Kate Winslet added her voice to the ever-growing chorus of entertainment industry stars speaking out in the wake of the Time’s Up and #MeToo movements.
The Academy Award winner received the Dilys Powell Award for excellence in film from the London Film Critics’ Circle on Sunday and used her acceptance speech to address sexual abuse in the industry and her own past silence on the issue.
Referencing the recent worldwide Women’s Marches, the 42-year-old actress said she could not “keep to myself some bitter regrets that I have about poor decisions to work with individuals with whom I wish I had not.”
She didn’t name names, but in 2009 Winslet won her only Oscar for “The Reader,” which was produced by Harvey Weinstein, and she starred in Woody Allen’s “Wonder Wheel,” which came out last year.

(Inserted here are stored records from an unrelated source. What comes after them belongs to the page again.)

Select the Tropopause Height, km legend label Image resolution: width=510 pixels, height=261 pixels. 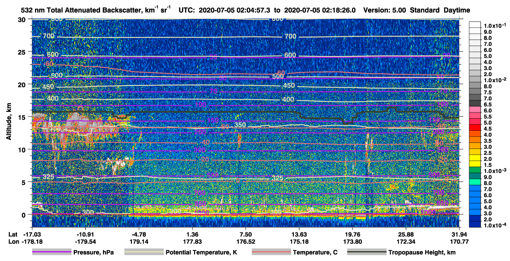pos(422,252)
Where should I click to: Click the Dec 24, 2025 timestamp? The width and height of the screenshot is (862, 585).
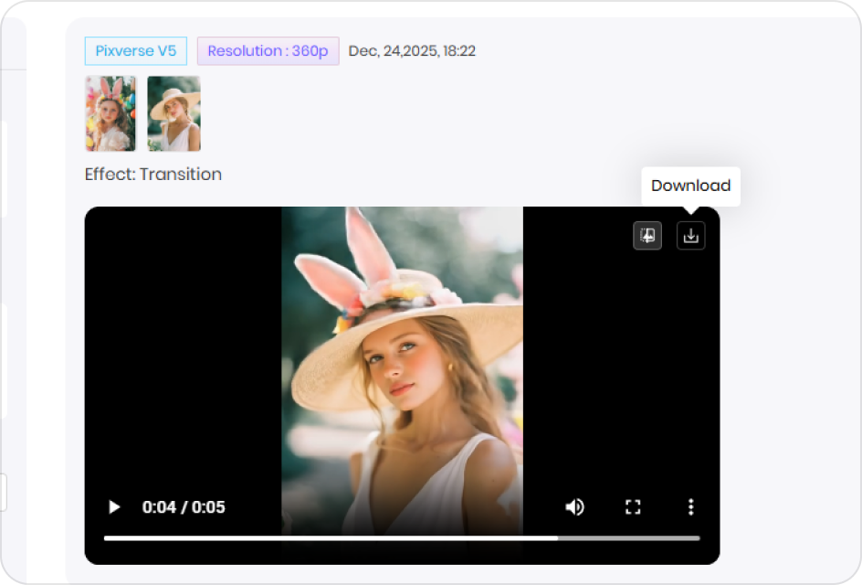coord(412,51)
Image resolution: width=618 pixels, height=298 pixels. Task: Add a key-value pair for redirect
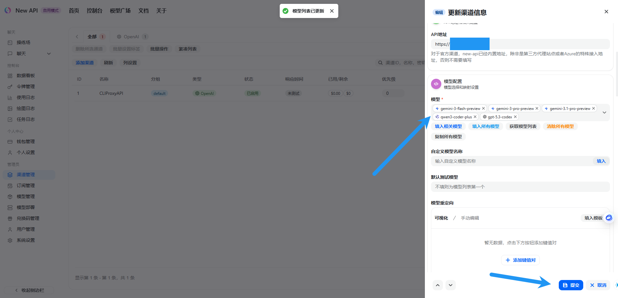point(520,260)
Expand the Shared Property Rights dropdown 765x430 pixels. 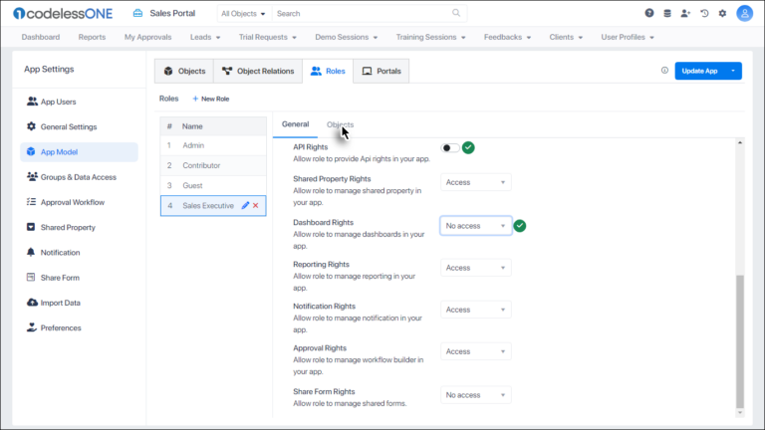click(475, 182)
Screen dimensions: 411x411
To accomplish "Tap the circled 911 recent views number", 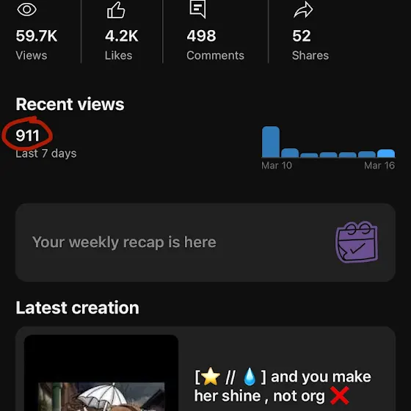I will tap(28, 136).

Allen’s career has come under renewed scrutiny lately since Dylan Farrow went on “CBS This Morning” on Jan. 18 to again repeat her claim — first made in 1992 — that Allen, her adoptive father, molested her when she was seven years old. The filmmaker has consistently denied the allegations.

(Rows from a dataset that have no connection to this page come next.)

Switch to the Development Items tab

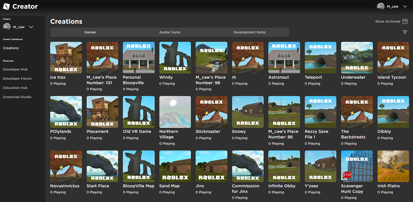point(250,32)
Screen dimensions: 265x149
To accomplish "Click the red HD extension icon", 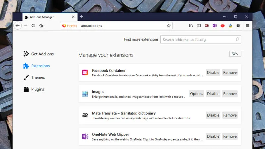I will click(207, 25).
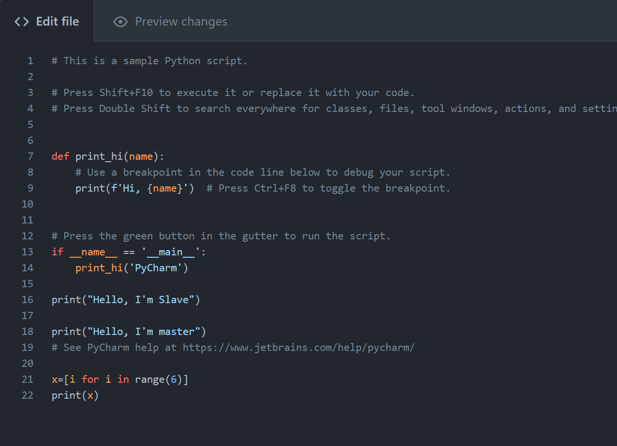Screen dimensions: 617x446
Task: Click the code brackets icon on Edit file
Action: 22,22

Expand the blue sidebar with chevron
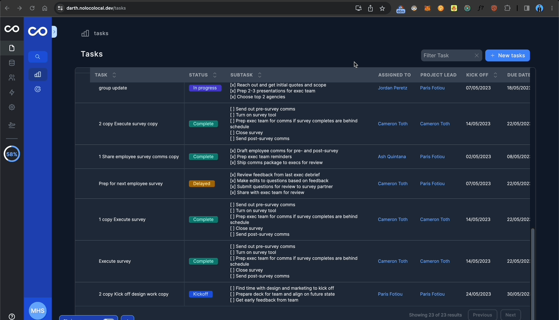point(54,32)
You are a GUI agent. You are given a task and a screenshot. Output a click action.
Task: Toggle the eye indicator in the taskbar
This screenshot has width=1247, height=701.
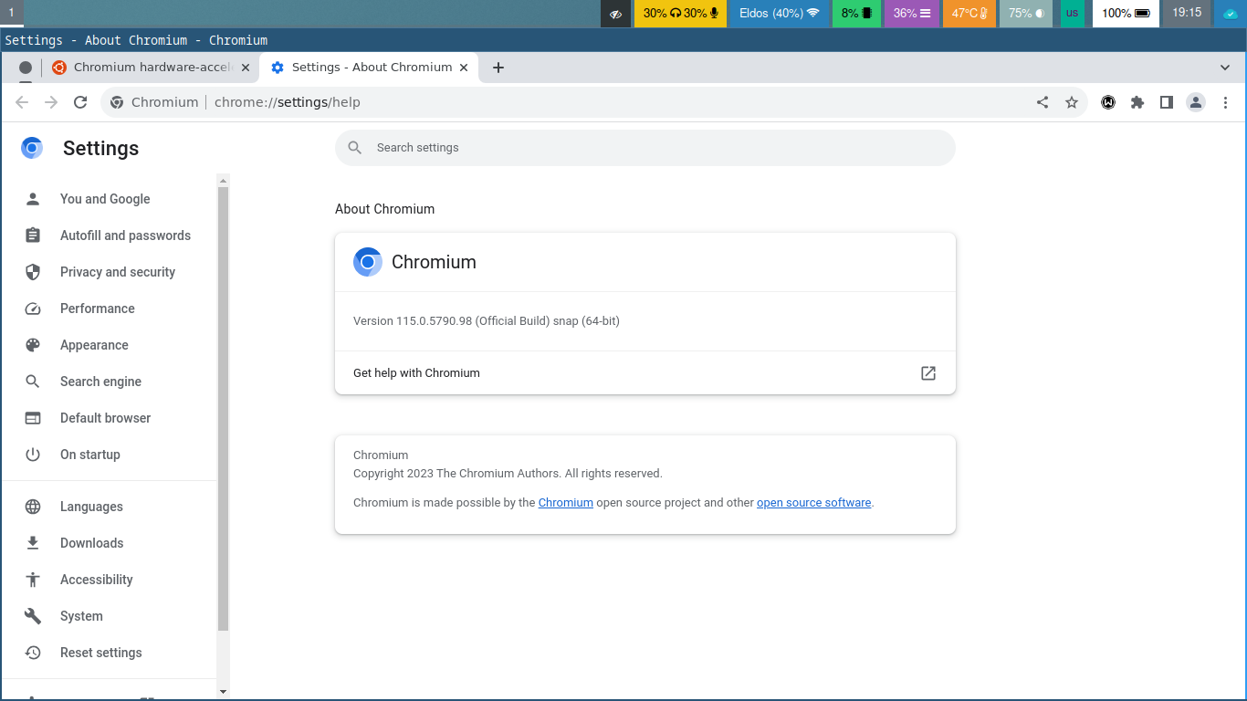pyautogui.click(x=614, y=14)
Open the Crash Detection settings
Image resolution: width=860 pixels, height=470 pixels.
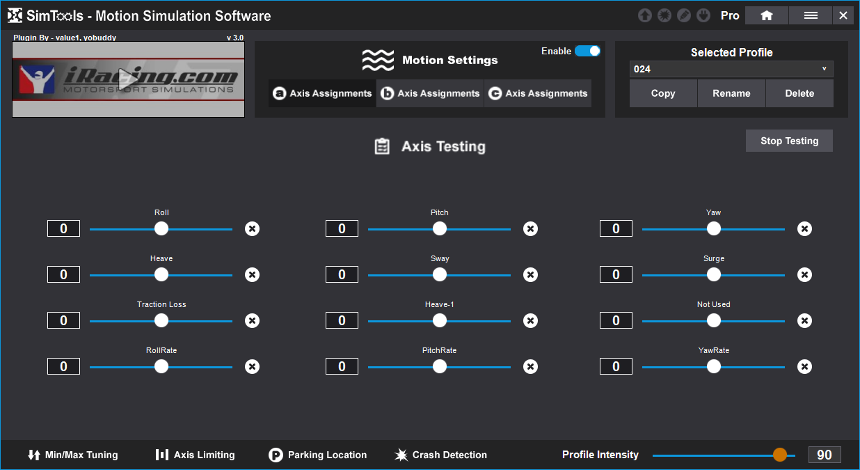(440, 455)
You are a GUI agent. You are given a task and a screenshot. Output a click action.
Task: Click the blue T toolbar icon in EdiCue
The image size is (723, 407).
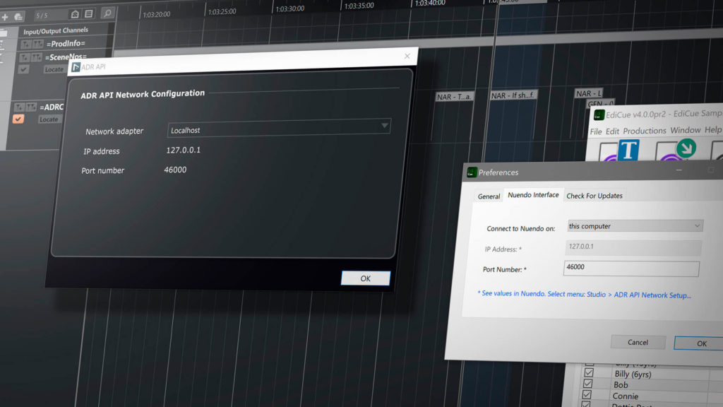pos(628,149)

Nearly a dozen actors — including Greta Gerwig (“To Rome With Love”), Hayley Atwell (“Cassandra’s Dream”) and Winslet’s “Wonder Wheel” co-star David Krumholtz — have expressed regret for working with Allen.
It is a big turnaround for Winslet, who told The New York Times last September that while “of course one thinks about” things like the allegations against Allen, she “had an extraordinary working experience with both” him and Roman Polanski, who has been accused of sexual assault by several women.
Sunday night though, Winslet realized she could not stay quiet any longer.
“It has become clear to me that by not saying anything, I might be adding to the anguish of many courageous women and men.”